**Page extract:**
------------------------------------

Glacier’s Going-to-the-Sun Road: One of the Most Scenic Highways in the US

Historic Going-to-the-Sun Road is a testament to human ingenuity and nature’s wonders. Tunnels, switchbacks, arches, and a narrow two-lane highway cutting across precipitous slopes reveal the feats of engineering—marvels in themselves. Yet in the road’s 52 miles, an incomparable diversity unfolds, with surprises around each corner. Cedar rainforests give way to windblown subalpine firs, broad lake valleys lead into glacial corridors, 1,000-foot cliff walls abut wildflower gardens, and waterfalls spew from every pore. Defying gravity, ragged peaks rake the sky, crowning all.

This National Historic Landmark is a place to savor every nook and cranny. Oohs and aahs punctuate every sweep in the road as stunning scenery unfolds. Stopping at myriad pullouts along the road, many sightseers burn through their digital pixels only halfway up the alpine section. The sheer immensity of the glacier-chewed landscape leaves visitors gasping, “I can’t fit it all in my camera.”

A cliff rising up beside a two-lane highway drips water like a waterfall.
The Weeping Wall sheds prolific water in June. Photo © Becky Lomax.

To stretch your legs, well-signed short paths guide hikers through a dripping rainforest, along a glacial moraine, amid mountain goats, and beside a roaring waterfall. Those ready to put miles on their boots should tackle at least one of the longer high alpine trails, where you’ll feel you’ve reached the apex of the world, sending your spirit soaring.

The Sun Road, as locals call it, is one place you won’t want to miss. Its rugged beauty leaves a lasting impression.

History of Going-to-the-Sun-Road

Early Development

By 1895, Lake McDonald boomed with tourism brought by the railroad’s arrival in West Glacier. Hauling a 40-foot steamboat up from Flathead Lake, George Snyder shuttled guests from Apgar to his 12-room hotel, where Lake McDonald Lodge currently sits. With Sperry Glacier’s discovery in 1896, Snyder’s guests had a popular horse trip destination above his lodge. Funded by the Great Northern Railway, Dr. Lyman Sperry and 15 of his students built the Gunsight Pass and Sperry spur trail to accommodate travel between St. Mary and Lake McDonald. While the west side surged with turn-of-the-20th-century tourism, on the east side, Roes Creek (Rose Creek at Rising Sun) boomed as a short-lived mining town that was vacated with the Alaska gold rush.

Lodges and Chalets

Under dubious circumstances—perhaps a poker game—ownership of Snyder’s hotel went to John and Olive Lewis in 1906, who moved the old hotel and built a cedar and stone lodge facing Lake McDonald. Opening in 1914, Lewis’s Glacier Hotel imitated the Swiss theme of the Great Northern Railway’s hotels and chalets springing up park-wide. Lewis promoted Going-to-the-Sun Road, spending his own money to cut part of the route along the lake, grade the road, and build bridges. From West Glacier, the road reached his hotel in 1922, increasing the number of hotel visitors with the growing popularity of the automobile.

------------------------------------

**Stated goal A:** Duplicate the Going-to-the-Sun Road article from "The Weeping Wall" to "your spirit soaring.".
**Stated goal B:** According to the Going-to-the-Sun Road article, in what year did Lewis's Glacier Hotel open?
**Stated goal C:** Carry the Going-to-the-Sun Road article forward from its final sentence.
You won't need the listing for any of this.

**Dataset excerpt:**
------------------------------------

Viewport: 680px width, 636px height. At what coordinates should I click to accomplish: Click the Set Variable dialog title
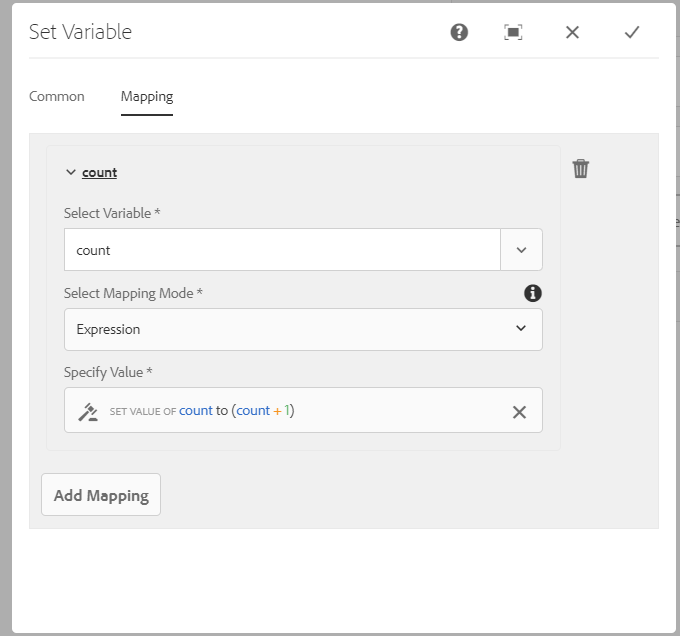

------------------------------------

**Task output A:**
The Weeping Wall sheds prolific water in June. Photo © Becky Lomax.

To stretch your legs, well-signed short paths guide hikers through a dripping rainforest, along a glacial moraine, amid mountain goats, and beside a roaring waterfall. Those ready to put miles on their boots should tackle at least one of the longer high alpine trails, where you’ll feel you’ve reached the apex of the world, sending your spirit soaring.

**Task output B:** 1914

**Task output C:**
Because of Lewis’s foothold in McDonald Valley, the Great Northern Railway ignored the area around the park’s largest lake, instead frenetically erecting chalets between 1912 and 1914 at Sun Point, Gunsight Lake, and Sperry and using Sperry’s trail over Gunsight Pass to link the three. A year later and quite behind schedule, Granite Park Chalet was finally completed as a destination from Many Glacier Hotel and Sun Point. With packed bunk-bed dorms and canvas tents outside, Granite and Sperry could house 144 and 152 guests, nearly four times the number that each can sleep today. Their popularity increased in the 1920s as wealthy Easterners spent an average of 21 days in the park touring on horseback with Park Saddle Company. However, Gunsight Chalet lasted only five years, wiped out by an avalanche.

Travel map of Going-to-the-Sun Road
Going-to-the-Sun Road

In 1930 the Great Northern Railway purchased Lewis’s hotel, adding it to its lodge arsenal. When ownership changed, so did the name—to Lake McDonald Lodge. Two years later the lodge was sold to the National Park Service.

Ironically, along with the Great Depression and increased auto travel, Going-to-the-Sun Road, which was completed in 1932, hastened the demise of the chalets. Visitors who took horse trips dropped from 26 percent to 3 percent. Natty automobile drivers sought more affordable places to stay. In 1940 the railroad company built East Glacier Auto Cabins (now Rising Sun Motor Inn), where two people could rent a cabin without a shower for $1.75. Finally, World War II park closures, deteriorating buildings, and increased costs of supplying the chalets taxed the railroad company to the point where it razed Going-to-the-Sun Chalets and sold Sperry and Granite Park to the National Park Service for $1.

Building Going-to-the-Sun Road

Nearly 20 years of planning and construction went into building Going-to-the-Sun Road, fueled by burgeoning excitement over the automobile. While proponents proposed various passes for the “Transmountain Highway,” its original name, in 1918 Logan Pass was selected by the National Park Service. The plan called for 15 switchbacks up the west side, later replaced with one long switchback. Over several years, Congress appropriated $2 million for its construction.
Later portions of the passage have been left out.